**EXTRACTED DATA:**
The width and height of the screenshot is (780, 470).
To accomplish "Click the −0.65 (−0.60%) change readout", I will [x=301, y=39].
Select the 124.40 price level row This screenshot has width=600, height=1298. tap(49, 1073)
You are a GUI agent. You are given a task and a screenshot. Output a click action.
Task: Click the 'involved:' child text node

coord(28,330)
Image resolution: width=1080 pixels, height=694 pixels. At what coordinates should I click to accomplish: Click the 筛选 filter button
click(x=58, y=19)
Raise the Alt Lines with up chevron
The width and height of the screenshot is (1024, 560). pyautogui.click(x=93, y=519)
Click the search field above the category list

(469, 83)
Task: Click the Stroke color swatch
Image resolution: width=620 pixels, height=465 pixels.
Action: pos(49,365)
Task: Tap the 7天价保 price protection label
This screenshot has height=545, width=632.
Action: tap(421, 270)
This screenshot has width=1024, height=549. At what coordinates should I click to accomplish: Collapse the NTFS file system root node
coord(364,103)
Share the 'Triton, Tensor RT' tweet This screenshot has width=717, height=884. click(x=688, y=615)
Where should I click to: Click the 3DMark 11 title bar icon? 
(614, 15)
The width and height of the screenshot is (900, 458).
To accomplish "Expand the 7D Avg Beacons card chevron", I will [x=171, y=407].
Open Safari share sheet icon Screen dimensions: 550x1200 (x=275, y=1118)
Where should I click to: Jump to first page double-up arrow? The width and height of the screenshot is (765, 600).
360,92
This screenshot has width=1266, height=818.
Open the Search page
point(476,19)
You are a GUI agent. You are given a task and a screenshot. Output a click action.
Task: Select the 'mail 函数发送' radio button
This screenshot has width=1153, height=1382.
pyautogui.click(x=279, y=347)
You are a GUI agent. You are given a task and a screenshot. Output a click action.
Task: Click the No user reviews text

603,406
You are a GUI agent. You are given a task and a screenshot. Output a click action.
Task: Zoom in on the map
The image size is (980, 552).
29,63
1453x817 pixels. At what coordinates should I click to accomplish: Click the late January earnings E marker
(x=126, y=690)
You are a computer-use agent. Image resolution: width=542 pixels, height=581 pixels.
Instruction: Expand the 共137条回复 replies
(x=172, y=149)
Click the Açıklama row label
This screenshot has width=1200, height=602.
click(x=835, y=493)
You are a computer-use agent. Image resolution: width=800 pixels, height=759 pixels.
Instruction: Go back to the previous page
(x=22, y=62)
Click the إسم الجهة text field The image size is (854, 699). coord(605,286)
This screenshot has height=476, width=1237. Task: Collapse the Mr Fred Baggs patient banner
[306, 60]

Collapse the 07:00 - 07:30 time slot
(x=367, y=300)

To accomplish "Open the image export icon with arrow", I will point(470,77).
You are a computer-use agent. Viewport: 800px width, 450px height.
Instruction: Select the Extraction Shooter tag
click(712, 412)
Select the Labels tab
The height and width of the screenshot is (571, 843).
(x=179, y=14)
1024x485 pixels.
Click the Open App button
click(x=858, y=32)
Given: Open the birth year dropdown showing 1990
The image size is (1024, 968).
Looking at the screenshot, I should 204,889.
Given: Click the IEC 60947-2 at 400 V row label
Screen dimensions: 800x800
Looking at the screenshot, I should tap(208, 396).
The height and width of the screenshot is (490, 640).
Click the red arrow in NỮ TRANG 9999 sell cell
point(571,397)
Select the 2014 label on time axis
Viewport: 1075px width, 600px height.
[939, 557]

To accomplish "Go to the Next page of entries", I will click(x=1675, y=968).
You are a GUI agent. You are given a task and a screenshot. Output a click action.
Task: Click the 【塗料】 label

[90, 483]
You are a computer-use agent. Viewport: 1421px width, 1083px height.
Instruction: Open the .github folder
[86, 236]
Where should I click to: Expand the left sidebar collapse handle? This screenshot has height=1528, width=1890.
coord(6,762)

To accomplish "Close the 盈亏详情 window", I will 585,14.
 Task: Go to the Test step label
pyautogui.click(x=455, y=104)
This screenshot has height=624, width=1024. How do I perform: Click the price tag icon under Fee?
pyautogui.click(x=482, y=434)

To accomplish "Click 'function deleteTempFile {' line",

**EXERCISE AIM:** Every line above with the word "will" belongs in the answer, copied as written.

**WRITTEN RESPONSE:**
To accomplish "Click the −0.65 (−0.60%) change readout", I will [x=301, y=39].
To accomplish "Expand the 7D Avg Beacons card chevron", I will [x=171, y=407].
To accomplish "Open the image export icon with arrow", I will point(470,77).
To accomplish "Go to the Next page of entries", I will click(x=1675, y=968).
To accomplish "Close the 盈亏详情 window", I will 585,14.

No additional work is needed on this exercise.